▸ Aufgabenbeschreibung
Übertrage diesen Satz aus dem Text zum Selbstbild-Scan ins Englische: „Dieses Modul ist dein wöchentlicher Regrounding-Check: Was zeigst du, was versteckst du, und was stimmt nicht mehr?“
── Quelltext
Wenn du diesen Drift nicht regelmässig sichtbarmachst, entsteht Selbstbildverzerrung: Du spielst Rollen, funktionierst, wirst effizient – aber verlierst Verbindung zu dir selbst.

Dieses Modul ist dein wöchentlicher Regrounding-Check: Was zeigst du, was versteckst du, und was stimmt nicht mehr?

Die drei Fragen des Selbstbild-Scans

Einmal pro Woche – idealerweise direkt im Anschluss an deine Wochenplanung (Kap. 6, Mod. 2) – beantwortest du diese drei Fragen:

1. Welche Rolle spiele ich gerade am stärksten?

  • Nicht: Welche Rolle will ich leben?
  • Sondern: Welche Rolle dominiert mein Verhalten?

Beispiele:

  • „Ich bin voll im Macher-Modus, alles dreht sich um Projekte.“
  • „Ich bin im Rückzugsmodus – kein Kontakt, viel Grübeln.“
  • „Ich spiele den Mentor, aber höre nicht selbst mehr zu.“

Ziel: Sichtbarkeit. Nicht Veränderung – nur Klarheit.

2. Wofür stehe ich aktiv in dieser Woche?

  • Welche Haltung, welche Werte, welches Verhalten war spürbar verkörpert?
  • Was war präsent? Mut? Klarheit? Kontrolle? Anpassung? Nähe?

Beispiele:

  • „Ich stand für Präzision – aber nicht für Verbindung.“
  • „Ich war hilfsbereit – aber nicht klar in meinen Grenzen.“
  • „Ich war laut – aber nicht echt.“

Ziel: Aktive Verkörperung reflektieren – nicht Absicht, sondern Wirkung.
────
── Bereitgestellte Daten
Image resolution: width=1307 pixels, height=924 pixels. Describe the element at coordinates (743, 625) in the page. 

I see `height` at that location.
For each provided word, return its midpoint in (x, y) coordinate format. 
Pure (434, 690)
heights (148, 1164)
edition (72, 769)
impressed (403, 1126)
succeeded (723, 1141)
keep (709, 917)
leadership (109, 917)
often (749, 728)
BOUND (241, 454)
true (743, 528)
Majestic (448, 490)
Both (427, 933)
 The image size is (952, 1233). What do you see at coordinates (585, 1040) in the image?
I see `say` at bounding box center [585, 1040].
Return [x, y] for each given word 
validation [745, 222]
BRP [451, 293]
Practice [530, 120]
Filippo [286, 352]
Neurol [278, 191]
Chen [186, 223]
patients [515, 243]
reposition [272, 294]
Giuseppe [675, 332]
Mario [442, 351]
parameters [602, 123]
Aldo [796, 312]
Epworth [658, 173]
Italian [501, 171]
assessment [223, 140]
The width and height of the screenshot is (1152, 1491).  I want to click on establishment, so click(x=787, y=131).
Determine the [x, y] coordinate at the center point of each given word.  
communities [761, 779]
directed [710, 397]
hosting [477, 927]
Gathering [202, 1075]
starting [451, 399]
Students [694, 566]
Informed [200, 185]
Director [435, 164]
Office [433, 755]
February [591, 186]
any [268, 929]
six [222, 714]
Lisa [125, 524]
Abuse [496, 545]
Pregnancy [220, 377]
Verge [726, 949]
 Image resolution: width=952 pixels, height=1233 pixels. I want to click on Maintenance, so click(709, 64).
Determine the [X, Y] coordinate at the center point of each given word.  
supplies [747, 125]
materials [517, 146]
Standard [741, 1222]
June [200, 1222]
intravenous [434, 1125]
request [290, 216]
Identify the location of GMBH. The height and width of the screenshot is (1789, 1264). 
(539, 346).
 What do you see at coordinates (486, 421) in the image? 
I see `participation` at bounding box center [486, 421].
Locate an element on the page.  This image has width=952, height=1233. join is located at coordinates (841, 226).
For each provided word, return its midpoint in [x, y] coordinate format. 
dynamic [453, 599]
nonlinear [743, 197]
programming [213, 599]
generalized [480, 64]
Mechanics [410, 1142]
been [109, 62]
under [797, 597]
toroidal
────
▸ Ergebnis
This module is your weekly regrounding check: What are you showing, what are you hiding, and what is no longer true?